Supplied records:
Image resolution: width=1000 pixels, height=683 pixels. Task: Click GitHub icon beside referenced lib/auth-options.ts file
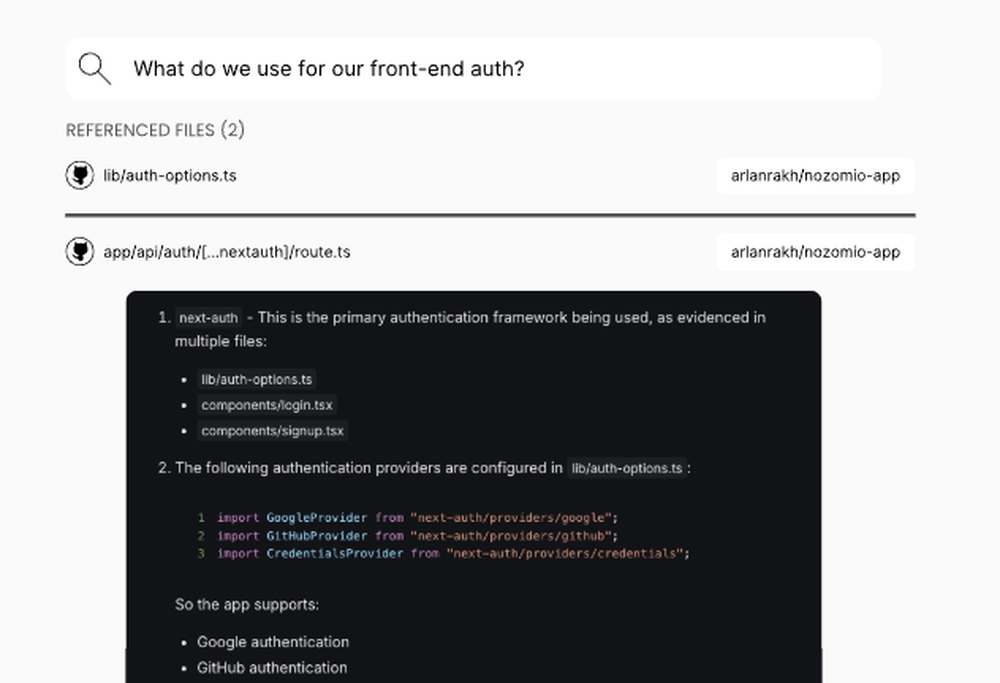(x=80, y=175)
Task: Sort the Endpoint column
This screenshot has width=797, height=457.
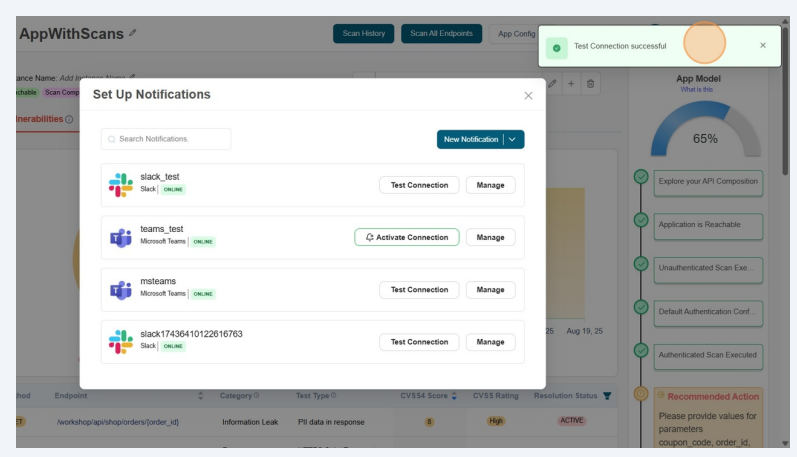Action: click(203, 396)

==

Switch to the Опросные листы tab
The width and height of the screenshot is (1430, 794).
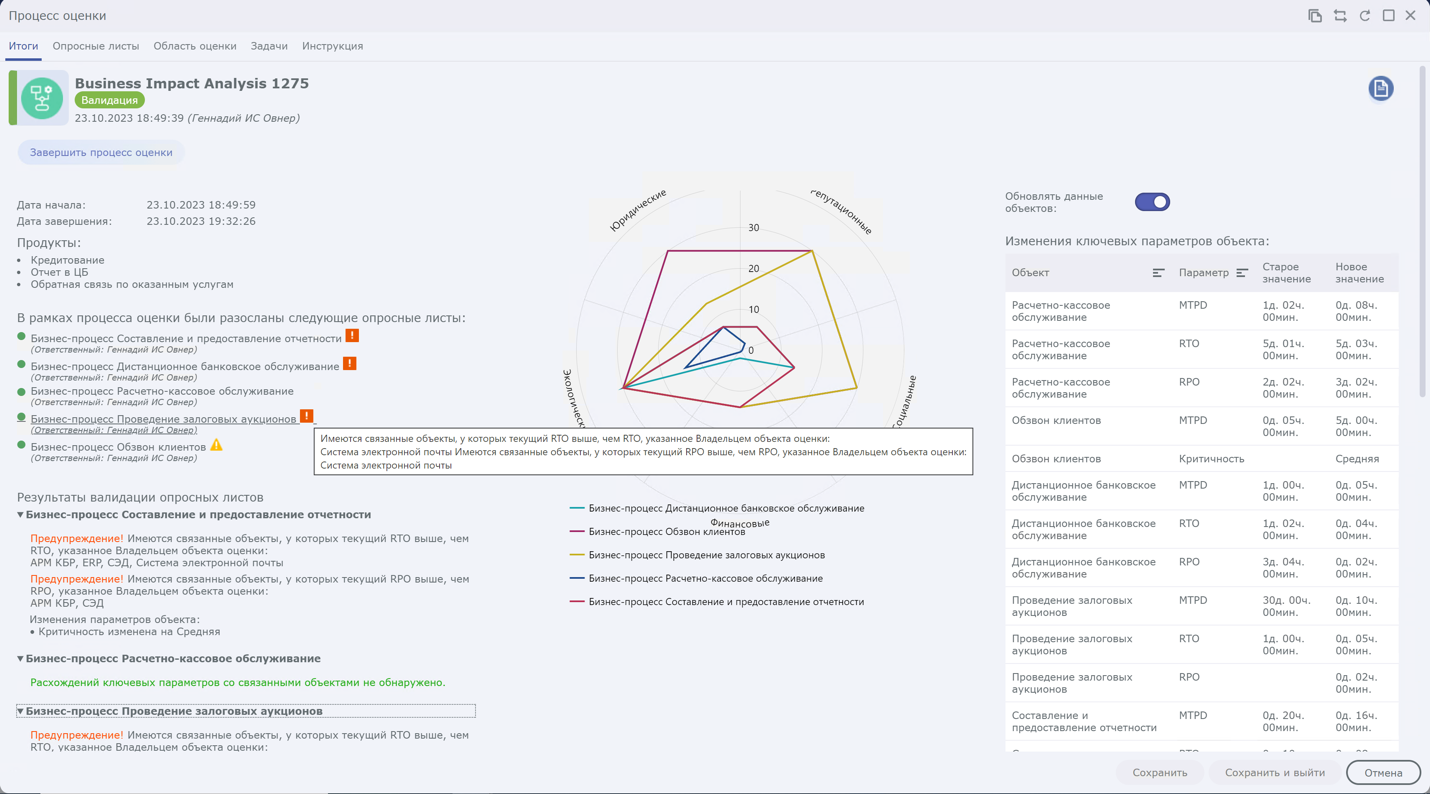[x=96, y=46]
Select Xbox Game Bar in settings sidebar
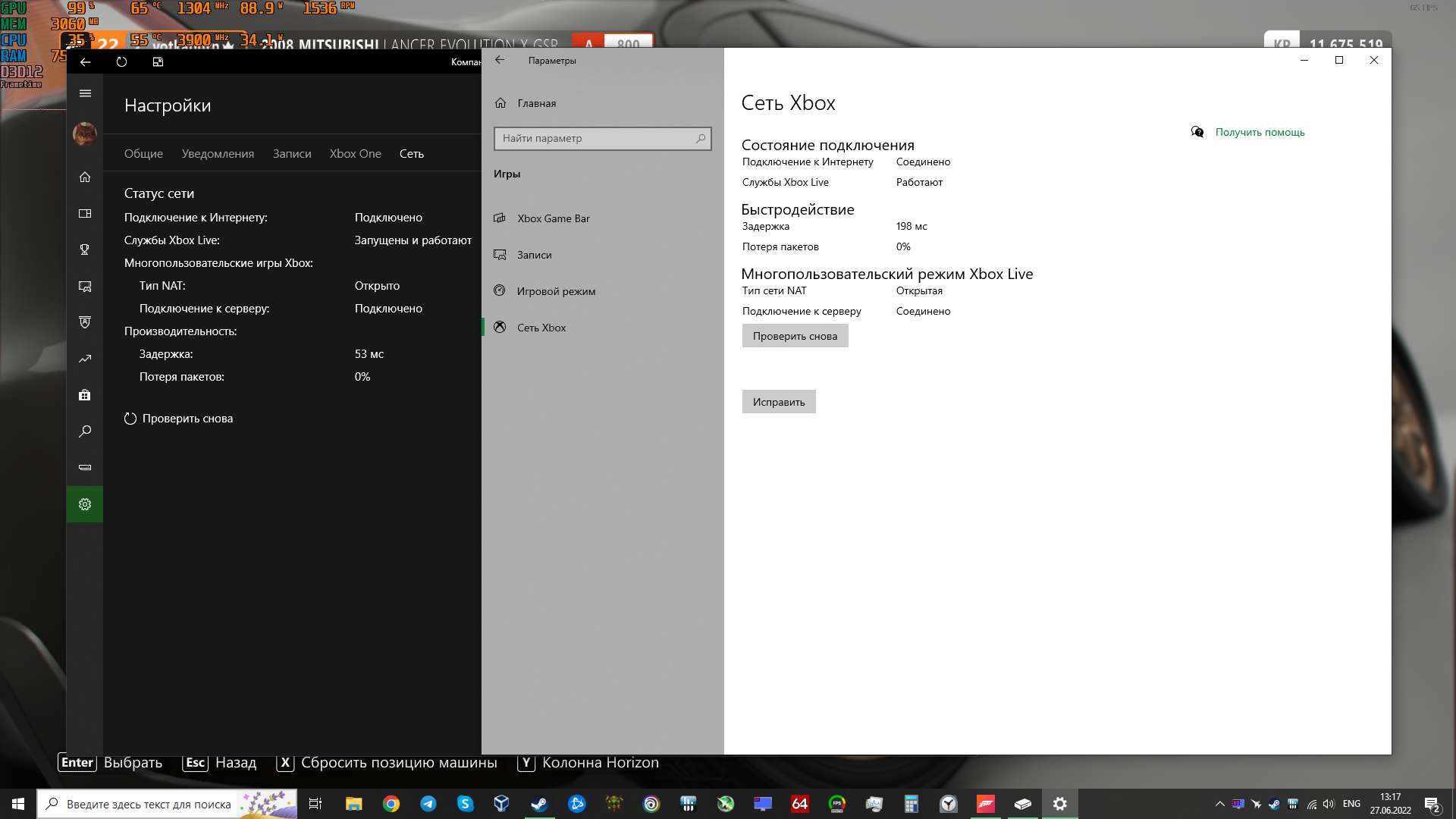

To do:
From the line with "Task: Sort the Endpoint column" to the line with "Action: click(203, 396)", swap "Endpoint" for "Method" and write those lines out again with nothing else changed. Leave the pictures out of your answer.

Output of the task:
Task: Sort the Method column
This screenshot has width=797, height=457.
Action: click(203, 396)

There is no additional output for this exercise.